DATA EXCERPTS:
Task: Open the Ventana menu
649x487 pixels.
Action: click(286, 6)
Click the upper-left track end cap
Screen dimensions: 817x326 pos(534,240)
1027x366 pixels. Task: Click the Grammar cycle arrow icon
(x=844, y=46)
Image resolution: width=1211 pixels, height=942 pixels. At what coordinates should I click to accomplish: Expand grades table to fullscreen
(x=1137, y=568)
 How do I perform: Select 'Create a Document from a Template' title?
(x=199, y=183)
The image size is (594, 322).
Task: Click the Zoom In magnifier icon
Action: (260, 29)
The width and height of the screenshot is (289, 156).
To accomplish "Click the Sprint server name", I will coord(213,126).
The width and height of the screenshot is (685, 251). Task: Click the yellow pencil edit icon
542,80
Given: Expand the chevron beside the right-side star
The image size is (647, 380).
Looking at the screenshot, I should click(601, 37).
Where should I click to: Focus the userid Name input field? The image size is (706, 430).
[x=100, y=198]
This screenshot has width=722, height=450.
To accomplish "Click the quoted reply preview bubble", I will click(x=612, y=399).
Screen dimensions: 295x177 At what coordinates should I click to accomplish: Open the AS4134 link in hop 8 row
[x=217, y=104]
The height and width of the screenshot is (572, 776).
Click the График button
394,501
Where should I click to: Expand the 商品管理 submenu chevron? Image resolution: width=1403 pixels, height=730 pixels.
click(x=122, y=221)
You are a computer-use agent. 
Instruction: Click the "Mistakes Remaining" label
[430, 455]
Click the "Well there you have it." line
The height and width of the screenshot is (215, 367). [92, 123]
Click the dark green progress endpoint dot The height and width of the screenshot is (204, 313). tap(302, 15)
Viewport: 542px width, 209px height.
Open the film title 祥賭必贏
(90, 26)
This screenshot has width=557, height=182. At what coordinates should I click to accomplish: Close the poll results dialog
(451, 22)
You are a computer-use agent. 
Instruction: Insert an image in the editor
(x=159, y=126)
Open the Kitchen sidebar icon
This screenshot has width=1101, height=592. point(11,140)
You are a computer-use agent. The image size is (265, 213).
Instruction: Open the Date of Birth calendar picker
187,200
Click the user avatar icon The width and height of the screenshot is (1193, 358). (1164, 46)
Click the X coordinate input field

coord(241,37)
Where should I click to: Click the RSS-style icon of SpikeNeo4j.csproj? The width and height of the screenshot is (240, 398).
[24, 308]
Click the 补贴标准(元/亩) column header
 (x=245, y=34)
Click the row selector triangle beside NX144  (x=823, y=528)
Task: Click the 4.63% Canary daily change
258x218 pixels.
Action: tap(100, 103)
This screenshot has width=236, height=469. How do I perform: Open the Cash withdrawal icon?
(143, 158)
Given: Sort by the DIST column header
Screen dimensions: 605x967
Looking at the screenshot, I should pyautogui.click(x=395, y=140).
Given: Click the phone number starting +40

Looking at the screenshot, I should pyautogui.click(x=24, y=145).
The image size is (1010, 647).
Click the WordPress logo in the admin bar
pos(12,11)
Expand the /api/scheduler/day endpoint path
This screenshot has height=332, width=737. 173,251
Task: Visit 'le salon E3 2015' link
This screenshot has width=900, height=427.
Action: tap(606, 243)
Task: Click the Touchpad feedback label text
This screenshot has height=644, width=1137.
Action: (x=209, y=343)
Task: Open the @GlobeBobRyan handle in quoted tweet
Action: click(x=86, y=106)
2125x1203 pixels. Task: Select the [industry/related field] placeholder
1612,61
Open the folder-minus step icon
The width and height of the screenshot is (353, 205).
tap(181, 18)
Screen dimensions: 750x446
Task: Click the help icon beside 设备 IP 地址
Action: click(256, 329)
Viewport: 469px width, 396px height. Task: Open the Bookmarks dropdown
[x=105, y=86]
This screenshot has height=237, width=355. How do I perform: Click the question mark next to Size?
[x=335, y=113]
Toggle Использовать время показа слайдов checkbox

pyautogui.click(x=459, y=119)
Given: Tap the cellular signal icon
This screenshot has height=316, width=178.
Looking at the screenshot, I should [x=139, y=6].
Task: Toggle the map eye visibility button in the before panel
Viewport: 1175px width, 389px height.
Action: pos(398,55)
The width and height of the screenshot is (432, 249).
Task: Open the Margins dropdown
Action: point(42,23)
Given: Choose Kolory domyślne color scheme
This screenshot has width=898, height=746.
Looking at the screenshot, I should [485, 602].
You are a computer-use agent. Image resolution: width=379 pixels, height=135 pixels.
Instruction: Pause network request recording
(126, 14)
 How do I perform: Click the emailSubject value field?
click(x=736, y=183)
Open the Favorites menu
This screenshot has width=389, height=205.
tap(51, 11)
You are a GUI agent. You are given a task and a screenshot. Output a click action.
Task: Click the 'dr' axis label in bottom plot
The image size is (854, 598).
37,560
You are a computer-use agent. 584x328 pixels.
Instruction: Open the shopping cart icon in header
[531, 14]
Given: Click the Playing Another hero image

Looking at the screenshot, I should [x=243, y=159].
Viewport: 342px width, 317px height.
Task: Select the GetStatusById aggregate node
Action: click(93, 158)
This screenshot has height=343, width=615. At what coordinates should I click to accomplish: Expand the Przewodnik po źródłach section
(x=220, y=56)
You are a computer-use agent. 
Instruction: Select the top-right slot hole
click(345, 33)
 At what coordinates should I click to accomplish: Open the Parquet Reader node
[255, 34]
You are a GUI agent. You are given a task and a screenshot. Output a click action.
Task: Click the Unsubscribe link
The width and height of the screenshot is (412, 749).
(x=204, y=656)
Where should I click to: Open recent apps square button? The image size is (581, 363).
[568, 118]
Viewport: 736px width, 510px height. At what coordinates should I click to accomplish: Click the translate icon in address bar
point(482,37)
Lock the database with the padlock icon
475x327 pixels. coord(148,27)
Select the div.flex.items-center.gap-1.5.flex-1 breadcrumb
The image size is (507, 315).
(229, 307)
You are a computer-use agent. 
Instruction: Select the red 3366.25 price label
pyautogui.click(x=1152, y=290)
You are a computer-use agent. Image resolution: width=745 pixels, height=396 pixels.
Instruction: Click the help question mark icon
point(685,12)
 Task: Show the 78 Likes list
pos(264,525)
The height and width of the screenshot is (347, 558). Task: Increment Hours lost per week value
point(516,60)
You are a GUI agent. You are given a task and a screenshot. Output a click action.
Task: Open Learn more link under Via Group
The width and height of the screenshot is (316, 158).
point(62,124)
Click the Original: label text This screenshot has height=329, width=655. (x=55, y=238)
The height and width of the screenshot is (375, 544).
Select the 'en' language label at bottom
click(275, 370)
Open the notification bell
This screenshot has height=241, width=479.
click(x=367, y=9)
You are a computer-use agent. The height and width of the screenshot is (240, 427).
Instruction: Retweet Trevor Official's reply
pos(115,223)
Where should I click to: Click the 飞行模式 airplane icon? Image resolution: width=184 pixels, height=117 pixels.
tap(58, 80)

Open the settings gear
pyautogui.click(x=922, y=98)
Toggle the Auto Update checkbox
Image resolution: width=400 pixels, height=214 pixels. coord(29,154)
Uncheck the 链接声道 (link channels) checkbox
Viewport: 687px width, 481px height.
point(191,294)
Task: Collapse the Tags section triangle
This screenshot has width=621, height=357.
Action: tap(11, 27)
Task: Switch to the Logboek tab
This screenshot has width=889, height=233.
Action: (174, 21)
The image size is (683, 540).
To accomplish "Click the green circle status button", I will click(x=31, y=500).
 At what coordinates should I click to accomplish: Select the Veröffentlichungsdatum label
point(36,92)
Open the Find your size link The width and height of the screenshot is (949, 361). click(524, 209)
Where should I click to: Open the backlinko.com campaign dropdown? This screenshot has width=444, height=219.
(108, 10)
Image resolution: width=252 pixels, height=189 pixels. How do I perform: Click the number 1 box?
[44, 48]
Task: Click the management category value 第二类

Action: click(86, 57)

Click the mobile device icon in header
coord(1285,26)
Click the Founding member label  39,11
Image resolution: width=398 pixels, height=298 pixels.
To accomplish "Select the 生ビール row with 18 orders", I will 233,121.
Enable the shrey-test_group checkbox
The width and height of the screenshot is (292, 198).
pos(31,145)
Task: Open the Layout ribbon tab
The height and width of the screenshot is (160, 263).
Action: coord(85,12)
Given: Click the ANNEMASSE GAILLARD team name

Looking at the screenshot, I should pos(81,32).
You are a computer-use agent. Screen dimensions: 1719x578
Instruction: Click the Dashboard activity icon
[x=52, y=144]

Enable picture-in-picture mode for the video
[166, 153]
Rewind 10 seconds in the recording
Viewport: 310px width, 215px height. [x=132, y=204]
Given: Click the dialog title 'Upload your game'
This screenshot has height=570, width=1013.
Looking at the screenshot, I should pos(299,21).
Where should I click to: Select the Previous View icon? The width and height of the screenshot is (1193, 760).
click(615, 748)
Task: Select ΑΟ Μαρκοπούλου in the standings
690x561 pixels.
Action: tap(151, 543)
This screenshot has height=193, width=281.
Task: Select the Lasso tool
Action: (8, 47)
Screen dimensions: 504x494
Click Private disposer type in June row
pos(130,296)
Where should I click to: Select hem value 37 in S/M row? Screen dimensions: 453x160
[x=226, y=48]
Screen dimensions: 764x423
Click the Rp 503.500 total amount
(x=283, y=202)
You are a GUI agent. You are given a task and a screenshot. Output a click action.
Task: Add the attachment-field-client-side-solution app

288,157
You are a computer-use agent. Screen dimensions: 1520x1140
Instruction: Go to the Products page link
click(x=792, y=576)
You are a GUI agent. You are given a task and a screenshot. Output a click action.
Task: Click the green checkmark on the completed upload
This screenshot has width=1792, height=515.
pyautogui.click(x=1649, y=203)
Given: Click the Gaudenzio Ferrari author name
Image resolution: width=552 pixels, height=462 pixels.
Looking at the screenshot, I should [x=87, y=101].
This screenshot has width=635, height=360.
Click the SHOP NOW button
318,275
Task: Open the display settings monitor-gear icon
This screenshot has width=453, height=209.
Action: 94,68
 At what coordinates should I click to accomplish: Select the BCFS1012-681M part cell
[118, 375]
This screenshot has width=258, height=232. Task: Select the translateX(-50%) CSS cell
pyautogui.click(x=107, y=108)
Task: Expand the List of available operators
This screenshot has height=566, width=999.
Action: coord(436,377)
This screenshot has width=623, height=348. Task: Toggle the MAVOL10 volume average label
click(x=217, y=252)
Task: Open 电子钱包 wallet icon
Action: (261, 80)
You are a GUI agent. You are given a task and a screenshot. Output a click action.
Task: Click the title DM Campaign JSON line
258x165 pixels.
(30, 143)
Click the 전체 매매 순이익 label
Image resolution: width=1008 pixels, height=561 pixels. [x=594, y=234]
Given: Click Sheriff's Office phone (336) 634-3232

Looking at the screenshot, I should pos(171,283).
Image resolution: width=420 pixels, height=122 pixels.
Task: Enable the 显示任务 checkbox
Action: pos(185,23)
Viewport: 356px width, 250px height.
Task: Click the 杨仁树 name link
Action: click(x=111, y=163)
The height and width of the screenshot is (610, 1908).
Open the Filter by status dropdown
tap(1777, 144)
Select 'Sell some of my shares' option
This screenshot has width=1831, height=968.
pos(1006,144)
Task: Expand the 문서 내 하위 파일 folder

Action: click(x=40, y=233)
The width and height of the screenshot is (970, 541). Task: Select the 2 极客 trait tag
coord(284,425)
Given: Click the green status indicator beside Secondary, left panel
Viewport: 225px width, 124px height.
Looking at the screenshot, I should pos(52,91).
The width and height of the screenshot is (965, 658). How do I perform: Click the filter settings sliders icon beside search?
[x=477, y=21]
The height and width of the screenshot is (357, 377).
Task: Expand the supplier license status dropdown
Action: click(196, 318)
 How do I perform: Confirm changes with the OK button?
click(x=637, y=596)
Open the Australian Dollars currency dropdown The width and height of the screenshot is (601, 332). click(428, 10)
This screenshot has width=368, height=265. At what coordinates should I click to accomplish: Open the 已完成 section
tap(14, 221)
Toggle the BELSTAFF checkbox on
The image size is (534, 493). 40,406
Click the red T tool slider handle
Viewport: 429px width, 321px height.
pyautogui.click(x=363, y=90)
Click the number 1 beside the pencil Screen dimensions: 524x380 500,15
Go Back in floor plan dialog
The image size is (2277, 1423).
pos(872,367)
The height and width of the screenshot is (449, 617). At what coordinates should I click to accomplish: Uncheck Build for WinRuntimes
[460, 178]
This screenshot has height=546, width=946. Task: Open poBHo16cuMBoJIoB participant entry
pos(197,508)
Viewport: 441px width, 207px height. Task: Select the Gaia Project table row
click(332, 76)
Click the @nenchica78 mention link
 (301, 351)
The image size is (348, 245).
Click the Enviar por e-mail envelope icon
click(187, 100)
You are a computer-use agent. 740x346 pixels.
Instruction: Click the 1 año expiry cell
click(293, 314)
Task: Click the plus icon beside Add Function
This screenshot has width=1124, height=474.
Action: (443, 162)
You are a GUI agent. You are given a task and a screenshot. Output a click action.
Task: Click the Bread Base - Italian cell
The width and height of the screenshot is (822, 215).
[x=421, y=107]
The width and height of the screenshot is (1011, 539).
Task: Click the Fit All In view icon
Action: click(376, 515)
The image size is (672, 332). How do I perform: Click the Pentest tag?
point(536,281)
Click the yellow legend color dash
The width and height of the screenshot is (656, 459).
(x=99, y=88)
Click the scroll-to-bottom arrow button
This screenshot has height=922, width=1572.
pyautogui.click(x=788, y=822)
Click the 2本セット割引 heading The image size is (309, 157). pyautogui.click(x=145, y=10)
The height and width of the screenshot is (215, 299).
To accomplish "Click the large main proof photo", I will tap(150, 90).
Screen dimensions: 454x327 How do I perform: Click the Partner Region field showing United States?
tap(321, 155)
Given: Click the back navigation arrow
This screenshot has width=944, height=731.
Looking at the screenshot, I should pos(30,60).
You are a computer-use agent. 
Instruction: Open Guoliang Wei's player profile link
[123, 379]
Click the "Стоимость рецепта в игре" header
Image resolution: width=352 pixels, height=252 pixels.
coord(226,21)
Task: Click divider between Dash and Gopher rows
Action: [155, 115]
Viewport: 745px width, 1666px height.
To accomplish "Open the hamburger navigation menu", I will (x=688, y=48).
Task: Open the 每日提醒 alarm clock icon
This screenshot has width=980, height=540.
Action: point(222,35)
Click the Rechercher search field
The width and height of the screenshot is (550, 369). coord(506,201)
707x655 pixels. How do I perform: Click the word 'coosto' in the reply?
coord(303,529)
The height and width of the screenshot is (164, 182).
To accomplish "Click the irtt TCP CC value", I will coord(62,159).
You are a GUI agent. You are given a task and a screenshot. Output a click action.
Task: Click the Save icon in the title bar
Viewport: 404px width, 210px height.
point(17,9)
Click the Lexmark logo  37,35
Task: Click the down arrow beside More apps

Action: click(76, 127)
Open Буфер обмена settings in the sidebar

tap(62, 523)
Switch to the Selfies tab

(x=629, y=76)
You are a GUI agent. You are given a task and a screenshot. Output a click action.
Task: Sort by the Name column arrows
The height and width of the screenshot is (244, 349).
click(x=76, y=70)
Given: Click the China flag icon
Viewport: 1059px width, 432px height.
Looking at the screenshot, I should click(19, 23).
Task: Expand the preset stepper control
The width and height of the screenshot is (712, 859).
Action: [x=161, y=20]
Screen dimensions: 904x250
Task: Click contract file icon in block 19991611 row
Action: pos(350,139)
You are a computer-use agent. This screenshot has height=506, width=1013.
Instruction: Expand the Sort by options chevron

TASK DESCRIPTION: From the line that has "Given: Choose Kolory domyślne color scheme" through the line that has "You are a computer-use agent. Image resolution: width=379", copy every line exactly as it appears above, and leave out all others.

RESULT FOR THIS TASK:
Given: Choose Kolory domyślne color scheme
This screenshot has width=898, height=746.
Looking at the screenshot, I should [485, 602].
You are a computer-use agent. Image resolution: width=379 pixels, height=135 pixels.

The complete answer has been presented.